YOUR TASK
Pick out and copy every line below that has the word "agent".

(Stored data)
+---+

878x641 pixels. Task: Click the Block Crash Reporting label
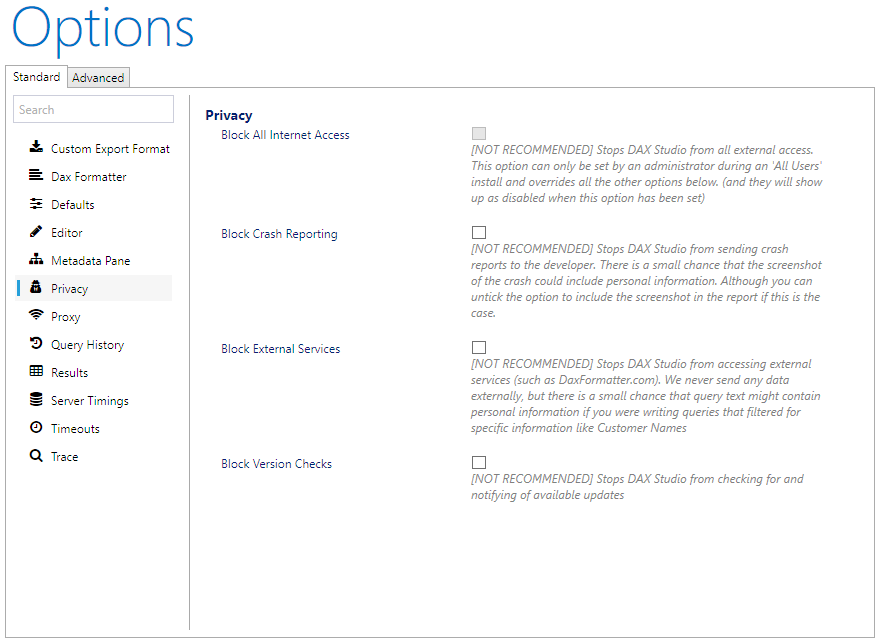[279, 234]
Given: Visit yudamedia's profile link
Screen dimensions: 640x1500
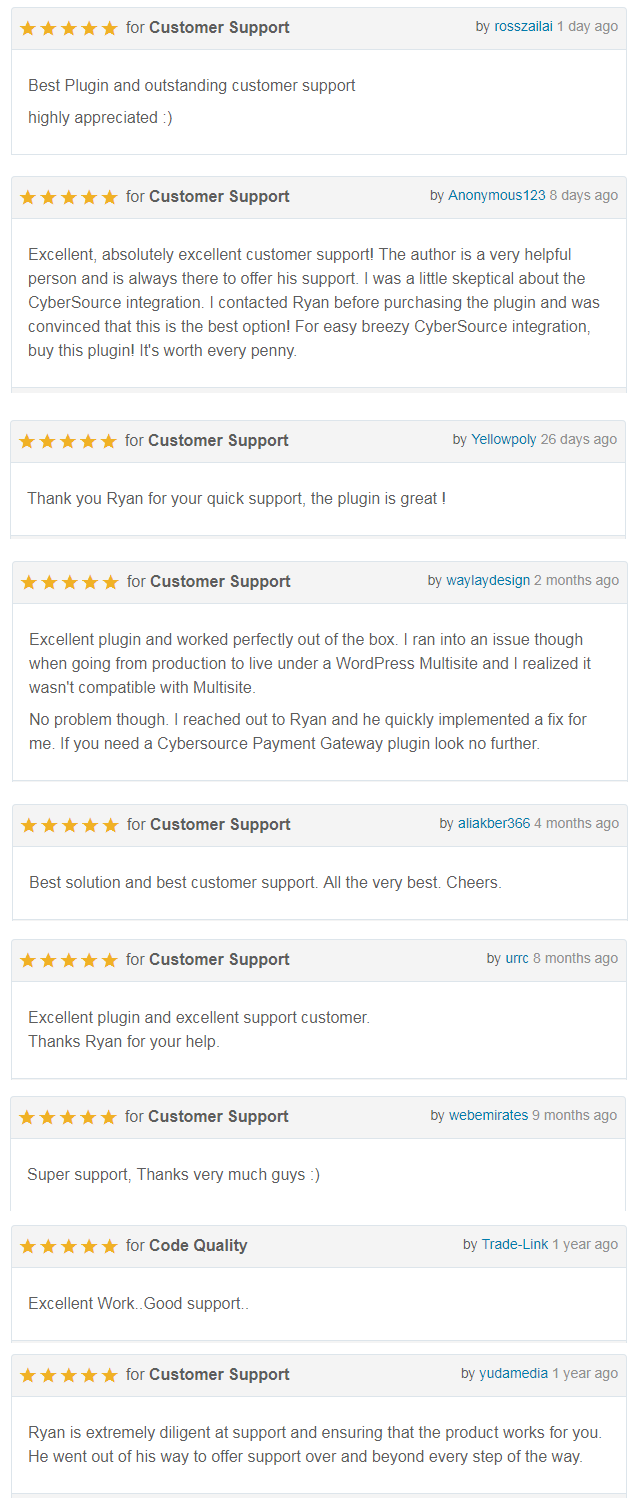Looking at the screenshot, I should [x=514, y=1374].
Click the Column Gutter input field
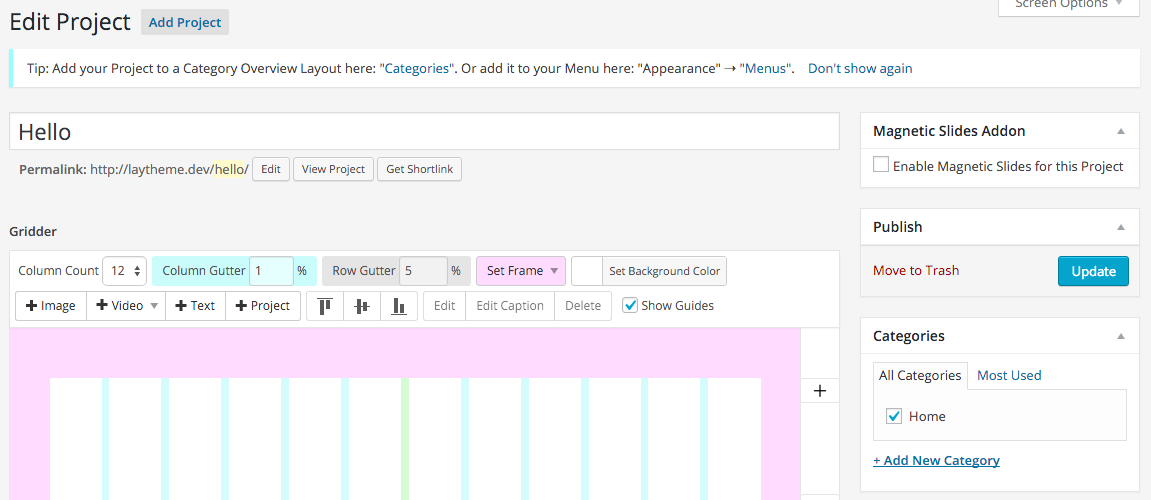The image size is (1151, 500). tap(270, 271)
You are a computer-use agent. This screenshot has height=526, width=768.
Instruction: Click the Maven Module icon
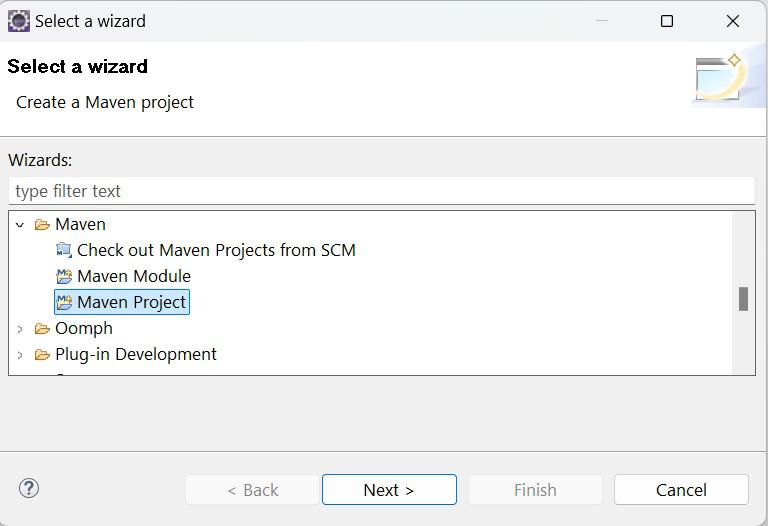point(64,277)
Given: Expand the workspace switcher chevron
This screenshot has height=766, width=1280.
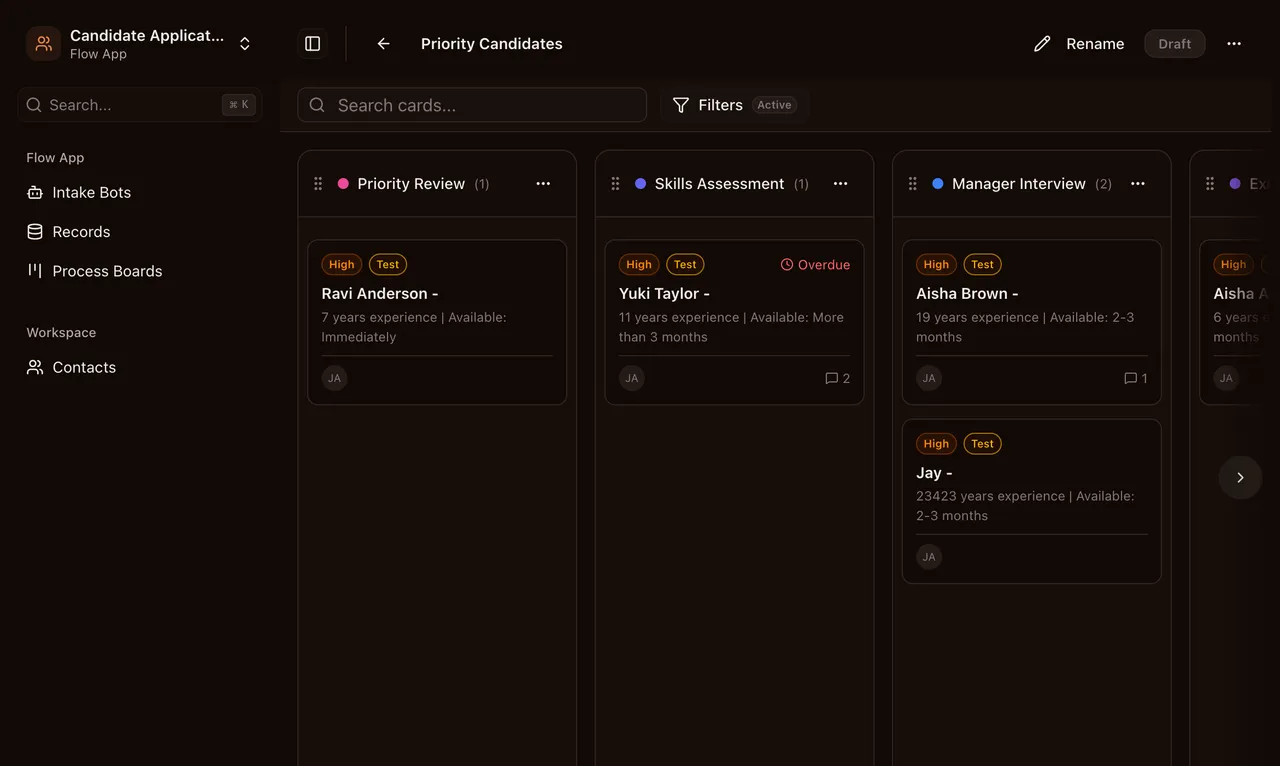Looking at the screenshot, I should [x=245, y=43].
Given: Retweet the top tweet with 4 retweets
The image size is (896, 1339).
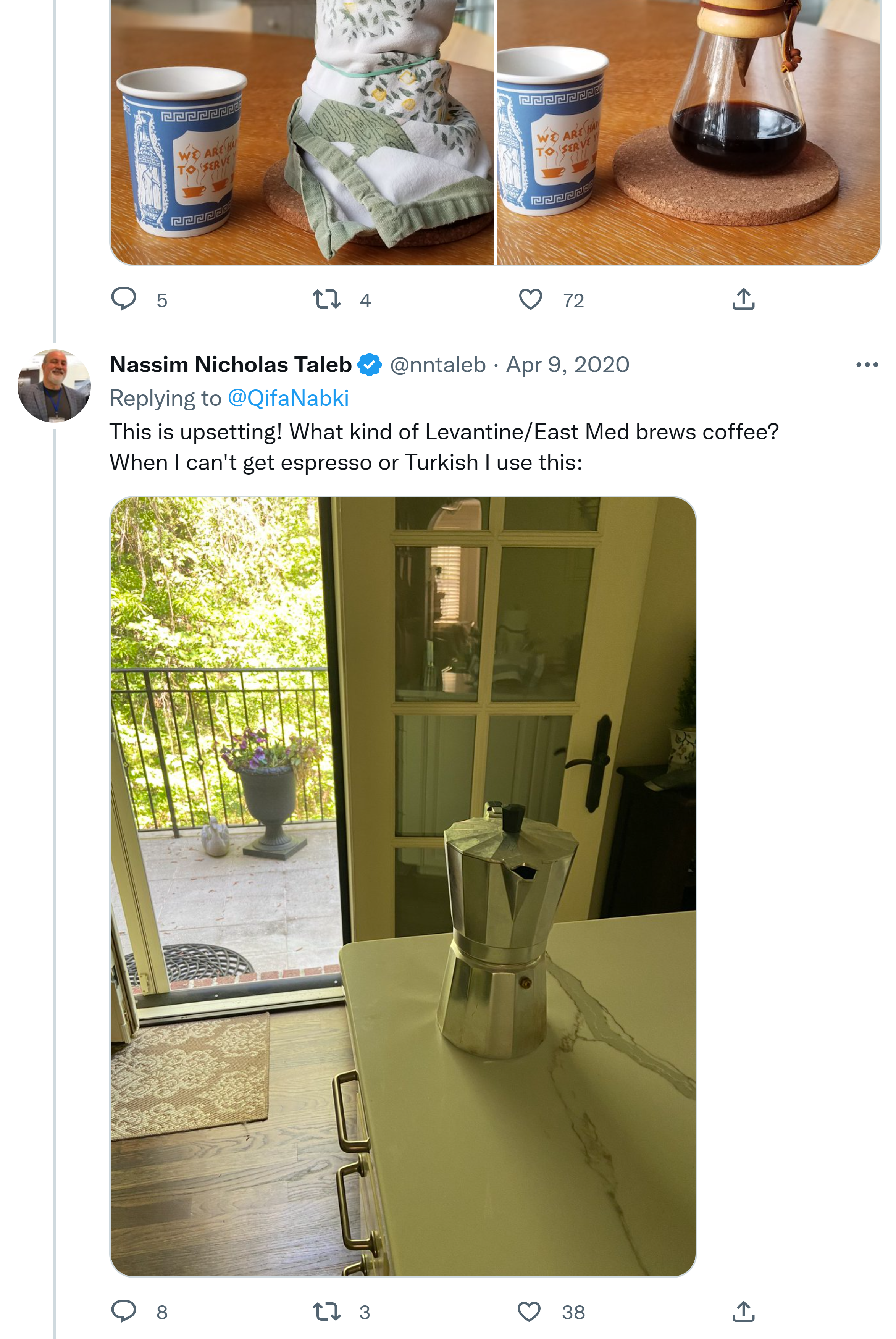Looking at the screenshot, I should click(x=327, y=299).
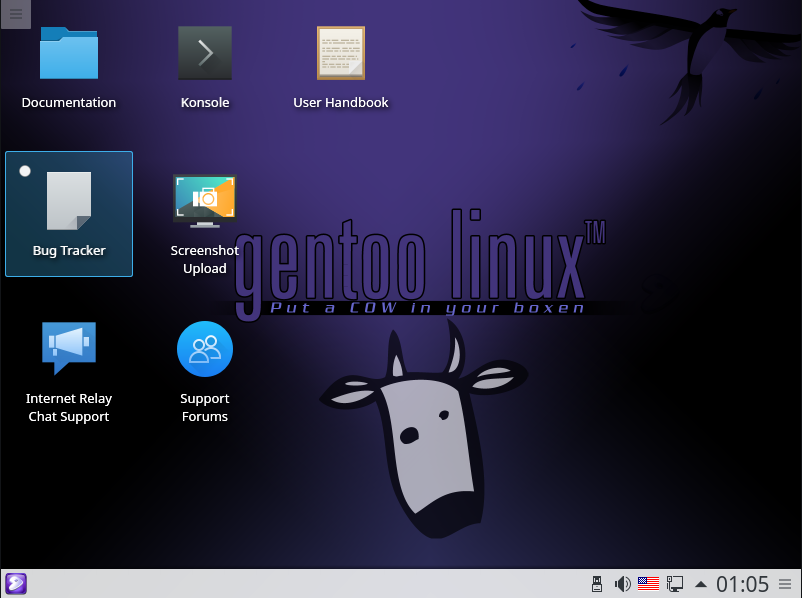The height and width of the screenshot is (598, 802).
Task: Open Internet Relay Chat Support icon
Action: click(69, 349)
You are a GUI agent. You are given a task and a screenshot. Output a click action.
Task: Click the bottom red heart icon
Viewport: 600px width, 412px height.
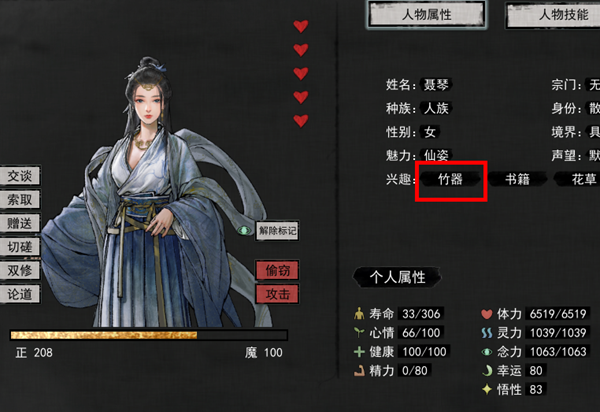tap(301, 121)

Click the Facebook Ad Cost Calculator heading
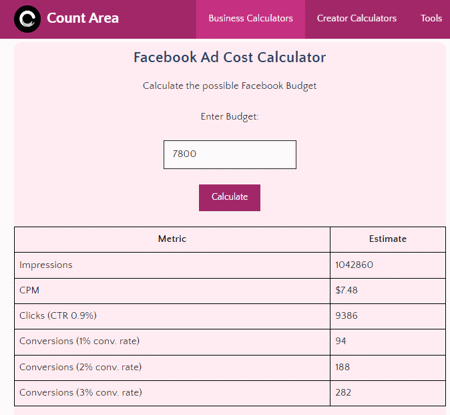(x=230, y=57)
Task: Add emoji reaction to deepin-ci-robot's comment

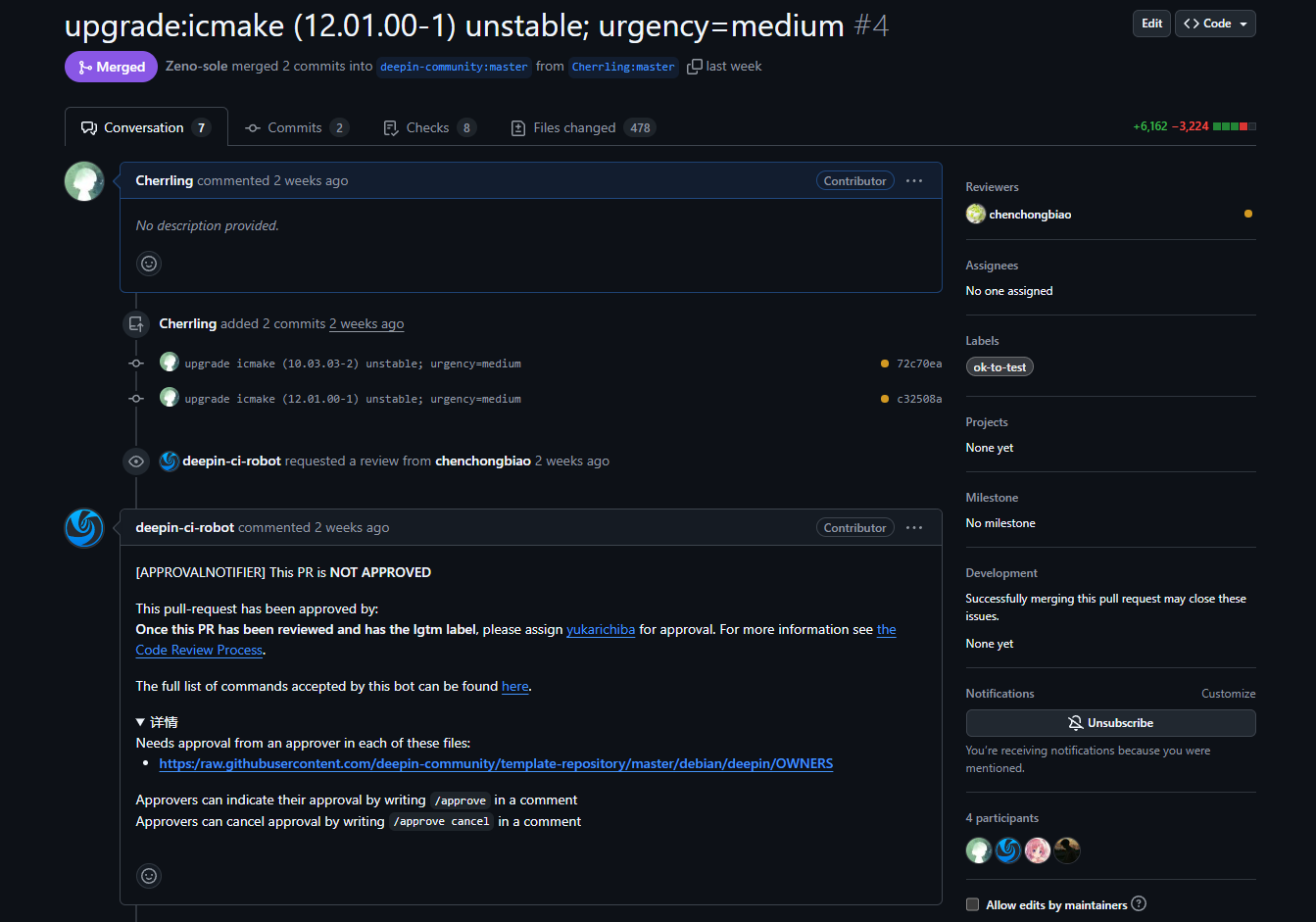Action: pos(149,876)
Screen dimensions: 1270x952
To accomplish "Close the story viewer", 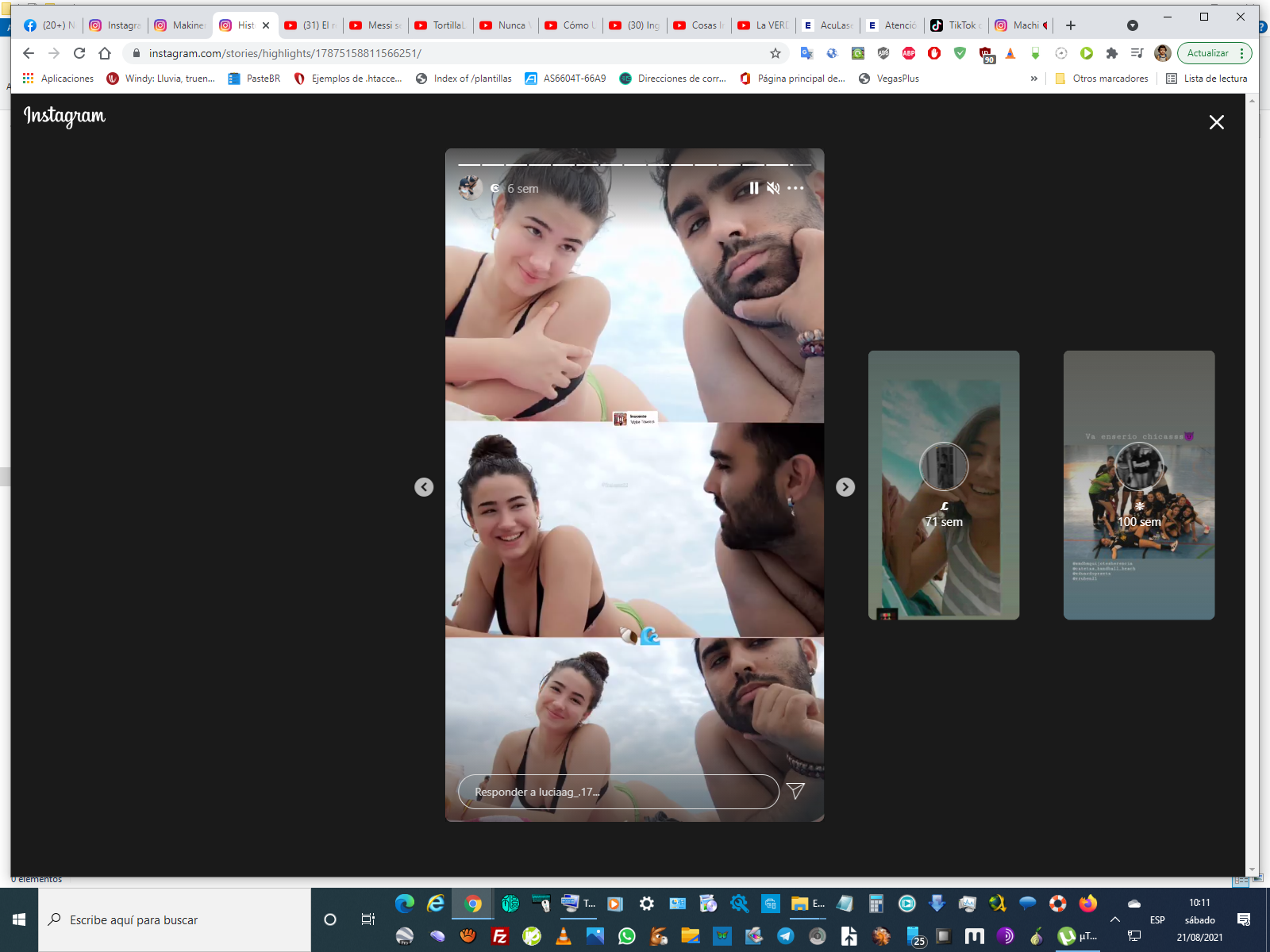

+---+

REPLY TO THE TASK
You are a computer-use agent. This screenshot has height=526, width=768.
You are a GUI agent. You are given a task and a screenshot. Output a click action.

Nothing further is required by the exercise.